*Work item*: Emit an exact copy of the lines running from the start of the records to the line containing "WordPress.org (972, 1977)", both included.

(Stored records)
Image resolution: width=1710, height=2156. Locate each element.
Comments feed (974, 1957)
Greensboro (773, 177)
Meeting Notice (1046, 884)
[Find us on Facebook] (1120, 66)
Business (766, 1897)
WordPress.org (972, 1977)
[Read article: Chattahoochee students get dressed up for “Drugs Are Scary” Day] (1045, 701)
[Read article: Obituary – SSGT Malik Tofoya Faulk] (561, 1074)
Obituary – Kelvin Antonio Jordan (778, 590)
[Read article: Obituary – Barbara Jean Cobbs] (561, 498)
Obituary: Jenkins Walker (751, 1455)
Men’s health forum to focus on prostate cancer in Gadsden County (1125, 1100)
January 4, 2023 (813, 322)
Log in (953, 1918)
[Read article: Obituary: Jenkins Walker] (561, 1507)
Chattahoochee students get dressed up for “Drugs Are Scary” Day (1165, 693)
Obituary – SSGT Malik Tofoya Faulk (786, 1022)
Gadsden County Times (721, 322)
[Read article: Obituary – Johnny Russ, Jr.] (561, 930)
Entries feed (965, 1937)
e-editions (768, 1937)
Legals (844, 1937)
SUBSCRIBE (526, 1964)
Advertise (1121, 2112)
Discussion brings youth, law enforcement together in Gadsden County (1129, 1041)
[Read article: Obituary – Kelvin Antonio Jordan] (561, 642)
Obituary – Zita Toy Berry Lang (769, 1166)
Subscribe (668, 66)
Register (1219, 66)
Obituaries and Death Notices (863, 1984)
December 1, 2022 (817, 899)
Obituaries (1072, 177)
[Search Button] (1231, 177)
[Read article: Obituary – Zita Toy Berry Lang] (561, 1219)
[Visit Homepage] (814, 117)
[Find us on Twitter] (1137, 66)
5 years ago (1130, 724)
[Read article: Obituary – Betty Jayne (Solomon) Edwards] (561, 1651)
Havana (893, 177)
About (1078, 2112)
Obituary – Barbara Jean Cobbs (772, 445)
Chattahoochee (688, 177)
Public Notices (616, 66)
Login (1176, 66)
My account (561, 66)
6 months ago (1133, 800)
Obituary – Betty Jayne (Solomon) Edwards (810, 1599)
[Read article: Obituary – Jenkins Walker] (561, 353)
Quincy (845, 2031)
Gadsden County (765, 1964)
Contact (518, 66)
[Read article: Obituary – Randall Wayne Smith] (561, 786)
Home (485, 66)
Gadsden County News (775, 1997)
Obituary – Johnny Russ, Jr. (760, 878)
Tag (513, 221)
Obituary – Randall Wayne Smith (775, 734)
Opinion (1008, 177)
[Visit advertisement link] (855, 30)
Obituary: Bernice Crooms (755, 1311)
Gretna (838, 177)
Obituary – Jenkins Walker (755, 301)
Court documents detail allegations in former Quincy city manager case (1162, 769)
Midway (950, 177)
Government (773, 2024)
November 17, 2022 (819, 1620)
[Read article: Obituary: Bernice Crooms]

*Answer for the task*:
Image resolution: width=1710, height=2156. Locate each element.
Comments feed (974, 1957)
Greensboro (773, 177)
Meeting Notice (1046, 884)
[Find us on Facebook] (1120, 66)
Business (766, 1897)
WordPress.org (972, 1977)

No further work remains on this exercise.